------ Excerpted data ------
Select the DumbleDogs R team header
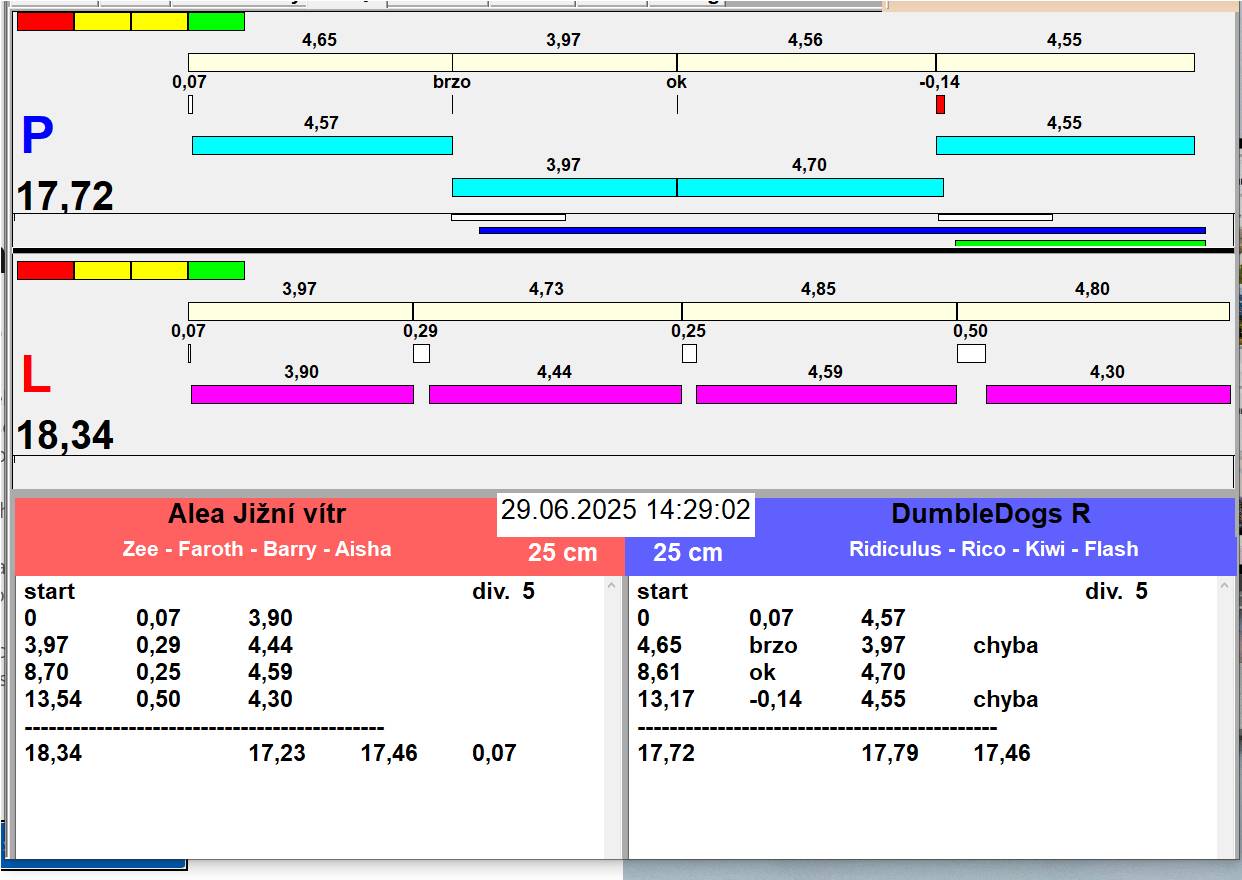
------
------ Excerpted data ------
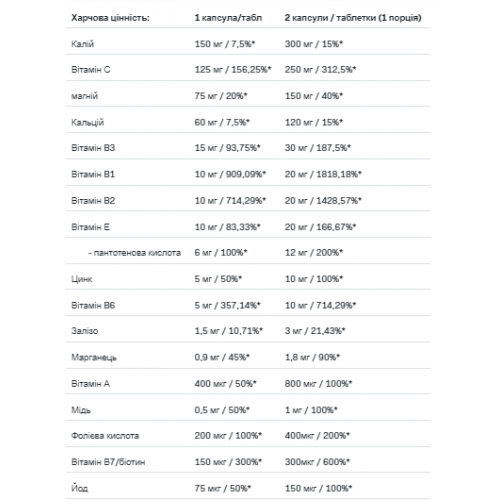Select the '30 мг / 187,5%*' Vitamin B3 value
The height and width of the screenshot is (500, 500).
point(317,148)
------
------ Excerpted data ------
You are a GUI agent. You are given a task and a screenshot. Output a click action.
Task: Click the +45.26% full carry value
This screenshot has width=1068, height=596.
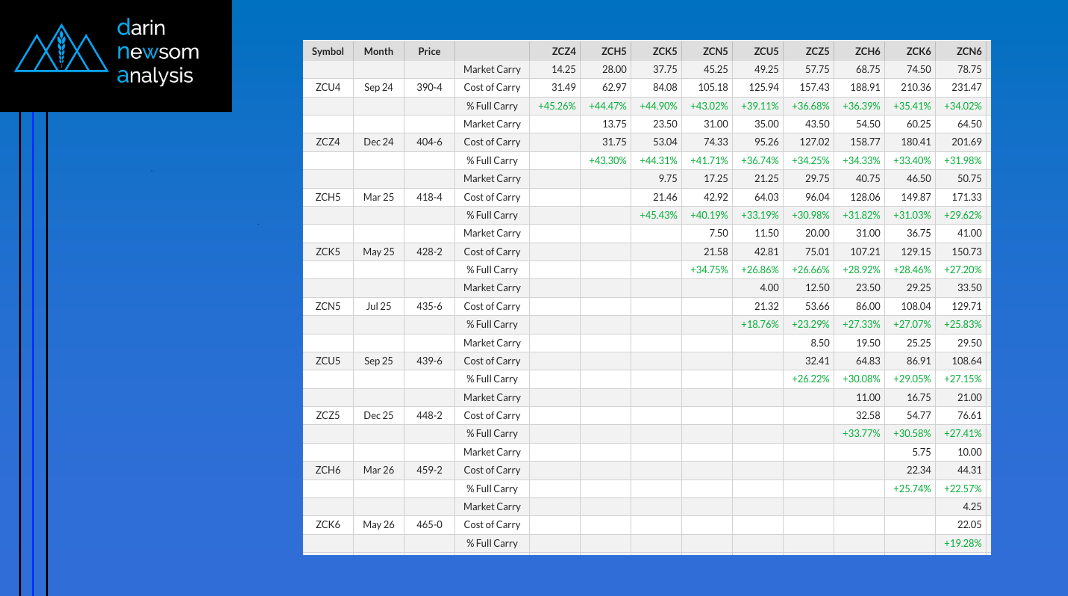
------
> **Work order**:
When you reach the line with "You are a GUI" in the records above, start writing out lines exactly, and stop once the line with "This screenshot has width=1068, height=596." has been written; include nothing else.

> **Solution for this task**:
You are a GUI agent. You are given a task and a screenshot. Output a click action.
Task: Click the +45.26% full carry value
This screenshot has width=1068, height=596.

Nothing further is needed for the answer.